Background information
- Origin: Geelong, Victoria, Australia
- Genres: Acoustic; Folk; CCM; Christian rock; Latin;
- Years active: 1994–present
- Labels: Mustard; Wordsong Artists; 5ive;
- Members: Matthew Jacoby; Mike (Spike) Avery; Mike Follent; Rod Wilson; Anna Waters;
- Past members: Richard Beechey; Jason Coghill; Marcus Hayden; Jayden Lee; Mike McCarthy; Ann-Maree Keefe; Rod Gear; Bruce Walker;
- Website: sonsofkorah.com

= Sons of Korah (band) =

Australian Christian music band

Sons of Korah are an Australian Christian band founded in 1994 in Geelong. The band's name references the Old Testament family of that name. The group put Psalms to music, using them as lyrics, almost verbatim. As of 2014, the band has interpreted over 50 of the 150 Psalms into songs including, notably, the Psalms' theme of longing for justice. Founding mainstay, Matthew Jacoby (lead vocals, guitar) explained, "The Psalms are important today because we tend to romanticise spirituality a lot and these songs present biblical spirituality in its original form, very real and yet present in such stunning poetic form. It is a perfect blend of spiritual realism with aesthetic and artistic integrity."

==History==
Sons of Korah were formed in 1994 while founding members Matthew Jacoby, Jason Coghill and Rod Gear attended the Reformed Theological College in Geelong. In 1996 the band recorded their first album Hand to the Plough. After this release, Coghill left the band, however he returned briefly to help record their second album, Light of Life in 1998, which was issued via Mustard Records. It was recorded live-in-the-studio on analogue reel-to-reel. Karen and Paul Gallagher of EvangelNow! (The Online magazine of the Assemblies of God in Australia) observed, "There is a warm, folk feel to this album that both stirs and soothes the soul. Encouraging listening."

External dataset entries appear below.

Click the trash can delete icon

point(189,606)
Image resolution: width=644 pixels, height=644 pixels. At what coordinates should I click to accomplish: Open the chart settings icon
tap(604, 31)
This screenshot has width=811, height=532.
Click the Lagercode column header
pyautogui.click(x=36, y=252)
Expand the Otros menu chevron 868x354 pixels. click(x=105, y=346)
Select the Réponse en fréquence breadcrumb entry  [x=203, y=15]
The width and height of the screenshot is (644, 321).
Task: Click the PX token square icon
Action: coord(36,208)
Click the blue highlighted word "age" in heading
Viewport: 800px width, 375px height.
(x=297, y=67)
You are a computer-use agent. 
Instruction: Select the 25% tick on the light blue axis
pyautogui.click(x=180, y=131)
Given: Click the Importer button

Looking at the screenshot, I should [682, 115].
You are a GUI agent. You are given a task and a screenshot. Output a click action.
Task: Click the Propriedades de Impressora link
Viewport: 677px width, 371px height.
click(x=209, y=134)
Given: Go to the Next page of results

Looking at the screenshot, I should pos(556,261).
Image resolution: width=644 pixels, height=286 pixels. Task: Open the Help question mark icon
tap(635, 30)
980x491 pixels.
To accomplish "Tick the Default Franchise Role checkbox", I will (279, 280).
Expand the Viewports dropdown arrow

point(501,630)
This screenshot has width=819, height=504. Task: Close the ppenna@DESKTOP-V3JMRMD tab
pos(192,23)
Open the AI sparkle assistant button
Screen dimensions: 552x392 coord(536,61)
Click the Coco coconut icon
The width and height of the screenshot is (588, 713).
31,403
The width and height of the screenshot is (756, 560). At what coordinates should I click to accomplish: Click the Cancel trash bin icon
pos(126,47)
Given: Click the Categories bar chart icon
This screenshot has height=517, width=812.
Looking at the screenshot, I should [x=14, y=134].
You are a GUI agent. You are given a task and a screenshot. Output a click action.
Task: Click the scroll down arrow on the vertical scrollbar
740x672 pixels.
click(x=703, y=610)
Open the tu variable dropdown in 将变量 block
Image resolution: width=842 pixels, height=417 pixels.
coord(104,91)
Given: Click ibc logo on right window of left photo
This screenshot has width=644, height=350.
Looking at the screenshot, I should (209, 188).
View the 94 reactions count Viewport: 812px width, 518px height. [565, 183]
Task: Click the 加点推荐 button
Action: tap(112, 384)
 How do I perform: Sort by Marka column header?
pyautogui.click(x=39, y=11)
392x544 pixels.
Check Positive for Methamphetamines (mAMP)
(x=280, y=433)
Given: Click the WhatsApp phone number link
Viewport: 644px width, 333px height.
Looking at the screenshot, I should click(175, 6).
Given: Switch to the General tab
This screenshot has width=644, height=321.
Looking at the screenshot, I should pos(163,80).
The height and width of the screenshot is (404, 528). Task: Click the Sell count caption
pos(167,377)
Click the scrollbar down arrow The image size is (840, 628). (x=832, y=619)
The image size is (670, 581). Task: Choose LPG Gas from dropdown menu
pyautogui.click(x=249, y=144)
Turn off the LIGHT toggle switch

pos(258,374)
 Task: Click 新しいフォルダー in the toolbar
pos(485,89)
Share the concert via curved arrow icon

As a solo artist, Coghill continued to record music based on the Psalms. Redemption Songs, Sons of Korah's third album, was released in November 2000. For that album the line-up was Coghill on backing vocals; Gear on double bass, bass guitar, lead guitar, piano, solo nylon guitar, backing vocals and cello; Jacoby on lead vocals and guitar; together with Richard Beechey on drums and percussion; and Marcus Hayden on backing vocals.

2001 saw the release of a box set of their recorded albums. The box set included a re-recorded EP version of their first album Hand to the Plough. In 2002 Hayden left the band to pursue a solo career. Jayden Lee joined in 2004 and helped write many of the songs for their next album, Resurrection. Gear did not participate in its or the subsequent tour, while he worked on his solo album. Lee left the band in 2008 and moved to the United States. Mike McCarthy then joined as the group's lead guitarist. Gear also returned to the band after recording his solo album, Barak. After appearing on Ressurrection and Rain as a backing vocalist, Ann-Maree Keefe joined Sons of Korah on tour and often opened their concerts as a solo artist.

Rain, their sixth album, was released in 2008. Justin Michael for Sight Magazine commented on the "amount of light and shade" in the album, while William Chong called it "An enthralling musical journey through some of the Bible's most enduring psalms." Cross Rhythms Andrew Coe rated it at 9-out-of-10, and explained, "Using the words of the psalms pretty much as they are, rather than simply as an inspiration, is a bold move and really focuses the listener on the Scripture. Rain is a beautiful album which will have you reaching for your Bible." Bruce Walker joined the band after the release of Rain, replacing McCarthy as the group's lead guitarist. In May 2008 four of their albums were listed in the top 10 sold for a week by American retail chain's Family Christian Stores, Resurrection (No. 2), Shelter (No. 4), Light of Life (No. 6) and Redemption Songs (No. 7).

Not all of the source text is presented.